> _What is being asked_
Below is a block of records; return all of them exactly, but without the images.

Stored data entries
-- -- --
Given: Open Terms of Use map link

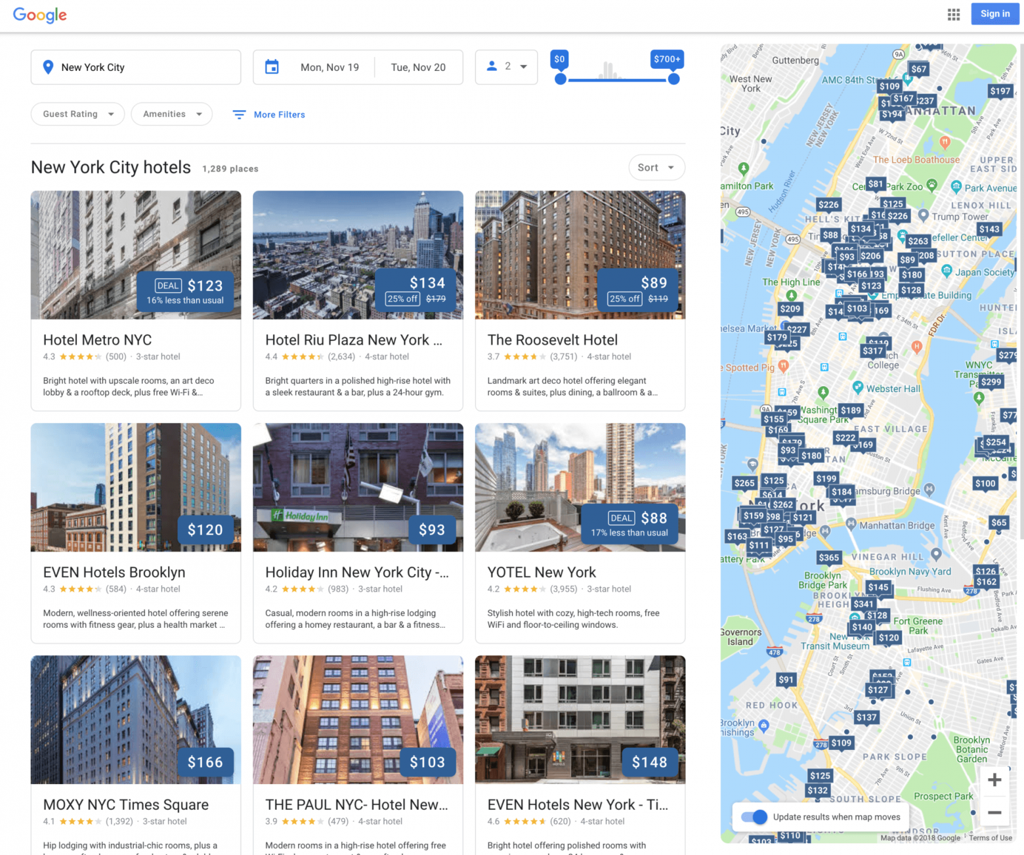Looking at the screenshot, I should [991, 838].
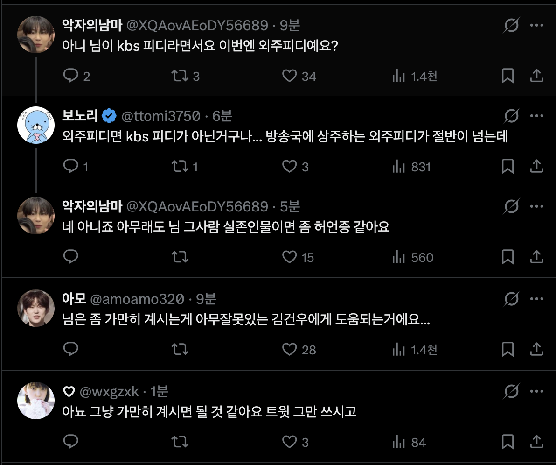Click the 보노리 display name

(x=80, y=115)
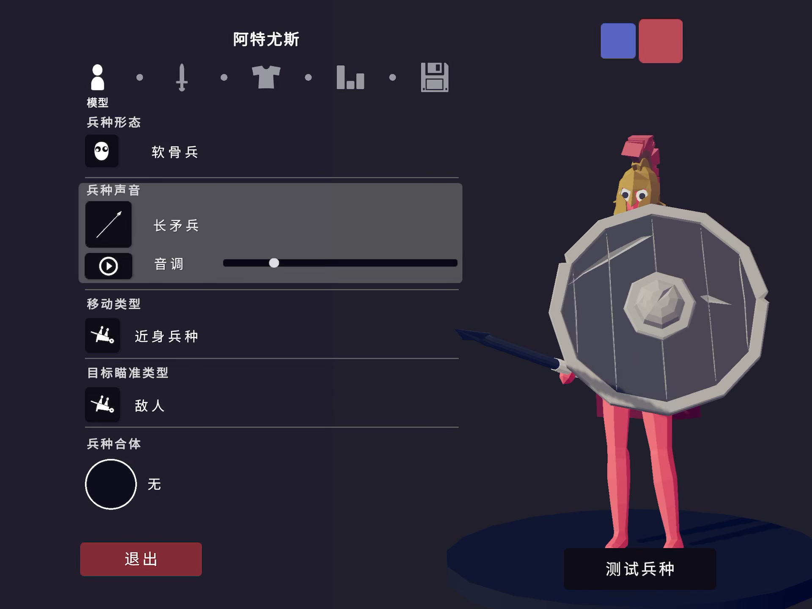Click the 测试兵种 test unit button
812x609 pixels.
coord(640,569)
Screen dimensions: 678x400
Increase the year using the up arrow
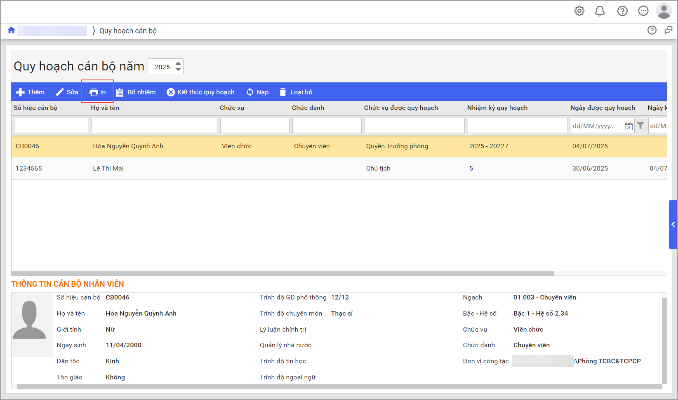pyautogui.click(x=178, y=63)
-- -- --
> _Task response_
Given: Open Terms of Use map link

Looking at the screenshot, I should [991, 838].
Click the 보노리 display name

(x=80, y=115)
Click the 测试兵种 test unit button
812x609 pixels.
coord(640,569)
Screen dimensions: 678x400
Increase the year using the up arrow
pyautogui.click(x=178, y=63)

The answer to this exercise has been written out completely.